Train a decision forest model to predict surface reflectivity of streets

December 2, 2019
Train a decision forest regression model to predict street albedo using band values (Red, green, blue, NIR) from NAIP imagery as input.
**Input Data:** Training/validation: - measured or known albedo values of specific materials/sites at specific times. We collected pavement albedo measurements from City of Los Angeles, Federal Highway Administration Albedo Study. Currently we have known albedo values associated with specific measurement or installation dates for over 30,000 unique roofs or pavement location in approximately 45 US states. Overall, 2294 pavement samples were used as input for the pavement model. The samples were selected in a way to have a more diverse and balanced training data. - geometries of features of interest. For streets, official street centerline from LA city government was used for LA and OSM street data was used for other cities. - high-resolution four-band imagery of training sites from within 6-months of site measurement. National Agriculture Imagery Program (NAIP) was used as the source of imagery which has 1m resolution. In summary, the input data consist of 2294 rows. Each row contain 5 columns. "norm_red_mean", "norm_green_mean", "norm_blue_mean" and "norm_nir_mean" are the main inputs and represent preprocessed, normalized mean band values calculated from 20 random pixels within a roof. Each of the 2294 street entries are associated with an expected albedo value which will be used to train the model. **Data processing:** The data is split with a 70/30 ratio. 70% data will be used for training and the remaining 30% will be used for validation. **Model description:** Decision forest regression algorithm was used to train the model.
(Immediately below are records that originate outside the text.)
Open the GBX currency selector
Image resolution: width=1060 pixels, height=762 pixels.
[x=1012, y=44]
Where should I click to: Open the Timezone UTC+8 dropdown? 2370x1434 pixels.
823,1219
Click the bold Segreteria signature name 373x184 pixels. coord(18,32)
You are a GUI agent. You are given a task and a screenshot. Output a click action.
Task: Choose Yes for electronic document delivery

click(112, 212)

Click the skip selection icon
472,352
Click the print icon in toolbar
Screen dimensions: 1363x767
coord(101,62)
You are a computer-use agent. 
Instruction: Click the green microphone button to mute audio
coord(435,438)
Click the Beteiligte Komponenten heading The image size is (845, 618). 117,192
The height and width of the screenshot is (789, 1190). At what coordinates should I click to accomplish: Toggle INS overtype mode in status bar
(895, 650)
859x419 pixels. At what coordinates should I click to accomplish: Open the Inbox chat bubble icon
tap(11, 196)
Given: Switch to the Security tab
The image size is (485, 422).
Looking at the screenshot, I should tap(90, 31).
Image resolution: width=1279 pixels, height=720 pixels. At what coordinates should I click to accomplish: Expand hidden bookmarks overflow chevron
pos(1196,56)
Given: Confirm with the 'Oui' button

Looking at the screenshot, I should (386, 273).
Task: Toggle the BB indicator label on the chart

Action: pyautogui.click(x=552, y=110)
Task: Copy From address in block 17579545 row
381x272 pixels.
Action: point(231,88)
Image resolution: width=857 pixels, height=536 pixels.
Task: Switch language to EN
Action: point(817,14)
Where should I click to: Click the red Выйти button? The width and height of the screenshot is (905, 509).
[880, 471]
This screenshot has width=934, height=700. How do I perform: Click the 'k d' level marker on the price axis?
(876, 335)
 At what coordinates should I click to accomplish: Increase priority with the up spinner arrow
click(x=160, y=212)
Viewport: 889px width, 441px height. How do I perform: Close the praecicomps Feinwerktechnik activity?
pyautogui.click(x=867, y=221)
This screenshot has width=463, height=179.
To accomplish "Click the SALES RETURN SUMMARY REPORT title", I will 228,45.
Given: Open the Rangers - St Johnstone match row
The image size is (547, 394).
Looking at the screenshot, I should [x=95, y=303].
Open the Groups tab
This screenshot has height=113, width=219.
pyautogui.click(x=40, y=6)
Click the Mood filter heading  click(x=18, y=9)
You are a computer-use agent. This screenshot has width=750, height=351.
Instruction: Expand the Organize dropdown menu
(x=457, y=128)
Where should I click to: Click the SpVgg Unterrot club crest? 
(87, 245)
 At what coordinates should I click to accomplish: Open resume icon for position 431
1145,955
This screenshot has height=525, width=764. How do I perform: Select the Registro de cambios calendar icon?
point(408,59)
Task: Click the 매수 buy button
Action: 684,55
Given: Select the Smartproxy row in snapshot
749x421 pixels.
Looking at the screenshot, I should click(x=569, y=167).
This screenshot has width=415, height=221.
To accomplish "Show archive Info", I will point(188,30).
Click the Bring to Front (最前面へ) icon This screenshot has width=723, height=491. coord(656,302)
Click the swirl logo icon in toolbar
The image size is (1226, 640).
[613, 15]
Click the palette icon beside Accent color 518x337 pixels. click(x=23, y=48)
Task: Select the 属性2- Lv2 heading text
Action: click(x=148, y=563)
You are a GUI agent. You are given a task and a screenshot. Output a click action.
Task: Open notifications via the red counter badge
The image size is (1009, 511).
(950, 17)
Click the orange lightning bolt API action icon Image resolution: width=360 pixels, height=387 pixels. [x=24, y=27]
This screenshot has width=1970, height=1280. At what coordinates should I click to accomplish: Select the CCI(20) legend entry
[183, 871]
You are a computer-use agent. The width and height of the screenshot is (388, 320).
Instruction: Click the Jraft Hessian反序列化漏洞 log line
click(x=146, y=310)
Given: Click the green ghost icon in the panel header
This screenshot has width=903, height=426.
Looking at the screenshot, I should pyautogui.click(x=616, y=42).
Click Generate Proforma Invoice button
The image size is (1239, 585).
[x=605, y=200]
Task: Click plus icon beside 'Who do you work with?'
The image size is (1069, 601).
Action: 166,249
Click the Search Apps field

The model was tuned to find the optimum parameter settings. **Results and evaluation of model performance:** The model is scored and evaluated on the validation data. The "Scored Label Mean" column from the "Score Model" module represent estimated mean reflectivity (unitless albedo, 0-1) for each street. The output from the "Evaluate Model" shows that the model performs well with a coefficient of determination score of 0.990903.